Manche Menschen sind in dem einen oder anderen Bereich mehr mitgenommen als andere, aber alle brauchen Erlösung. Leben wir im Bewusstsein, dass wir bei Gott nur deshalb angenommen sind, weil Jesus in seiner Liebe für uns ans Limit – ans Kreuz – gegangen ist? Sind auf dieser Grundlage in unseren Gemeinden Menschen angenommen, bei denen es dauerhaft nicht „läuft“? Oder verkommen unsere Gottesdienste zum Schaulaufen perfekt durchgestylter Vorzeigefamilien, die eine heile Welt vorgaukeln, ihre eigenen kleinen Reiche präsentieren und einander an selbst gewählten Maßstäben messen? Performance-Christentum? Der Auftrag Jesu ist klar: „Tragt einander die Lasten, so werdet ihr das Gesetz Christi erfüllen“ (Gal 6,2). Manche Lasten – wie im Fall von Nadine – sind für eine einzelne Familie zu schwer. Es braucht Menschen, die sich nicht zurückziehen, wenn es anstrengend wird, sondern sich mit einem realistischen Blick auf das Leben in Menschen in Not investieren, auch wenn sie nicht alles beurteilen und einordnen können.
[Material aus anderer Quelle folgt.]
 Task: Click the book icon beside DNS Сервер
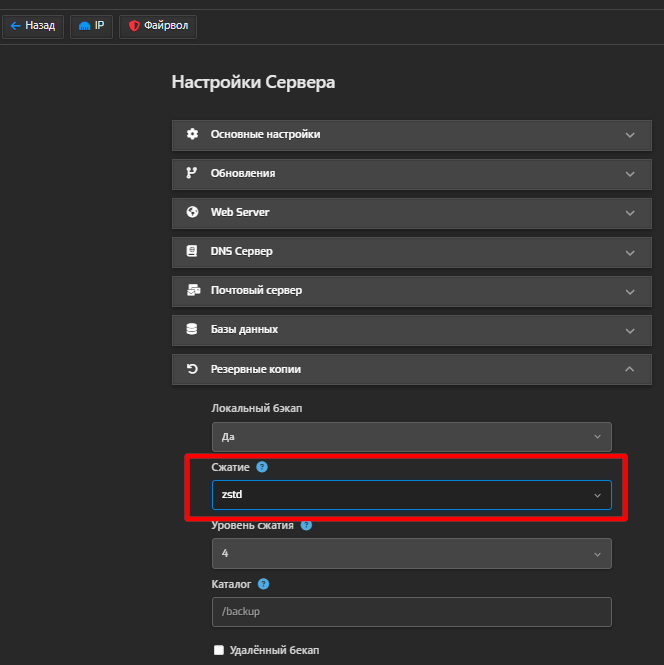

Echte Fürsorge. Das muss nicht spektakulär aussehen. Für eine ausgelaugte Mutter kann ein „Wie ist die Lage bei euch – wirklich?“ oder ein „Wenn dein Kind heute im Gottesdienst nicht mehr stillsitzen kann, geh ich gern mit ihm raus!“ die Welt bedeuten. Ein kurzes Gesehenwerden, etwas Entspannung im Leben unter Dauerstrom. Diese Welt ist nicht, wie sie sein sollte oder wie wir sie gern hätten. Wir sind noch nicht am Ziel, aber Jesus fordert uns auf, miteinander auf dem Weg zu sein und einander die Lasten zu tragen. Das ist Liebe.
Buch
Andrea Specht u. Nadine Ising, Lieben am Limit: Kinder mit ADHS begleiten, fördern und loslassen, Lüdenscheid, Fontis 2026, 272 Seiten, EUR 22,90.